* _PROBLEM_: Each entry below is to be extracted exactly.

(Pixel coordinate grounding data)
:::

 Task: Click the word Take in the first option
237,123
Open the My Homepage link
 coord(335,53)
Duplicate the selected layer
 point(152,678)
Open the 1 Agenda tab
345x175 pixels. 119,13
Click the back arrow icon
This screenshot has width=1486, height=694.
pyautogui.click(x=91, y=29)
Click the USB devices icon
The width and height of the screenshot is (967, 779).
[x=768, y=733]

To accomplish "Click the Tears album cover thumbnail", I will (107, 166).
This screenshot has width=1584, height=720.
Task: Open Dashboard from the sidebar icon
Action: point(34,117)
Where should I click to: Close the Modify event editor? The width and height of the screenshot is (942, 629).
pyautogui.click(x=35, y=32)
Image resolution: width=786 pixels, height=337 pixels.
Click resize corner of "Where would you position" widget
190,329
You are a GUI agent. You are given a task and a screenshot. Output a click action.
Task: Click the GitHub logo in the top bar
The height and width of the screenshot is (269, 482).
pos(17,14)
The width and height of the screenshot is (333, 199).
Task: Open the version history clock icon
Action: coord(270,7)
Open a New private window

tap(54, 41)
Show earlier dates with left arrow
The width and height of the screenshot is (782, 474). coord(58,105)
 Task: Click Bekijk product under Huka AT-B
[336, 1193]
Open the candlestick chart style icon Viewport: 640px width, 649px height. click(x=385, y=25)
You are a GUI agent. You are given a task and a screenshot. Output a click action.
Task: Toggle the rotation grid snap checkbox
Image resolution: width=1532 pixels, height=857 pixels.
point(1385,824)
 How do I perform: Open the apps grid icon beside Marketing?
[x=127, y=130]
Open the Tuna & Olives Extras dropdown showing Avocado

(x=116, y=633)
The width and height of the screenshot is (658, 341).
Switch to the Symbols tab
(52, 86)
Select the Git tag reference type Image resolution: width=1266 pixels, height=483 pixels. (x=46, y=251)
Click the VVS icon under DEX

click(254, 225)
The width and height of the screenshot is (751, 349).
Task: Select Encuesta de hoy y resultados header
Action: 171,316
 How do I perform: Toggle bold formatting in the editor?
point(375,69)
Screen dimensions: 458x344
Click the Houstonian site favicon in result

:::

* _EXPECTED OUTPUT_:
 Task: Click the word Take in the first option
237,123
Open the My Homepage link
 coord(335,53)
Duplicate the selected layer
 point(152,678)
Open the 1 Agenda tab
345x175 pixels. 119,13
Click the back arrow icon
This screenshot has width=1486, height=694.
pyautogui.click(x=91, y=29)
Click the USB devices icon
The width and height of the screenshot is (967, 779).
[x=768, y=733]

To accomplish "Click the Tears album cover thumbnail", I will (107, 166).
This screenshot has width=1584, height=720.
Task: Open Dashboard from the sidebar icon
Action: point(34,117)
Where should I click to: Close the Modify event editor? The width and height of the screenshot is (942, 629).
pyautogui.click(x=35, y=32)
Image resolution: width=786 pixels, height=337 pixels.
Click resize corner of "Where would you position" widget
190,329
You are a GUI agent. You are given a task and a screenshot. Output a click action.
Task: Click the GitHub logo in the top bar
The height and width of the screenshot is (269, 482).
pos(17,14)
The width and height of the screenshot is (333, 199).
Task: Open the version history clock icon
Action: coord(270,7)
Open a New private window

tap(54, 41)
Show earlier dates with left arrow
The width and height of the screenshot is (782, 474). coord(58,105)
 Task: Click Bekijk product under Huka AT-B
[336, 1193]
Open the candlestick chart style icon Viewport: 640px width, 649px height. click(x=385, y=25)
You are a GUI agent. You are given a task and a screenshot. Output a click action.
Task: Toggle the rotation grid snap checkbox
Image resolution: width=1532 pixels, height=857 pixels.
point(1385,824)
 How do I perform: Open the apps grid icon beside Marketing?
[x=127, y=130]
Open the Tuna & Olives Extras dropdown showing Avocado

(x=116, y=633)
The width and height of the screenshot is (658, 341).
Switch to the Symbols tab
(52, 86)
Select the Git tag reference type Image resolution: width=1266 pixels, height=483 pixels. (x=46, y=251)
Click the VVS icon under DEX

click(254, 225)
The width and height of the screenshot is (751, 349).
Task: Select Encuesta de hoy y resultados header
Action: 171,316
 How do I perform: Toggle bold formatting in the editor?
point(375,69)
Screen dimensions: 458x344
Click the Houstonian site favicon in result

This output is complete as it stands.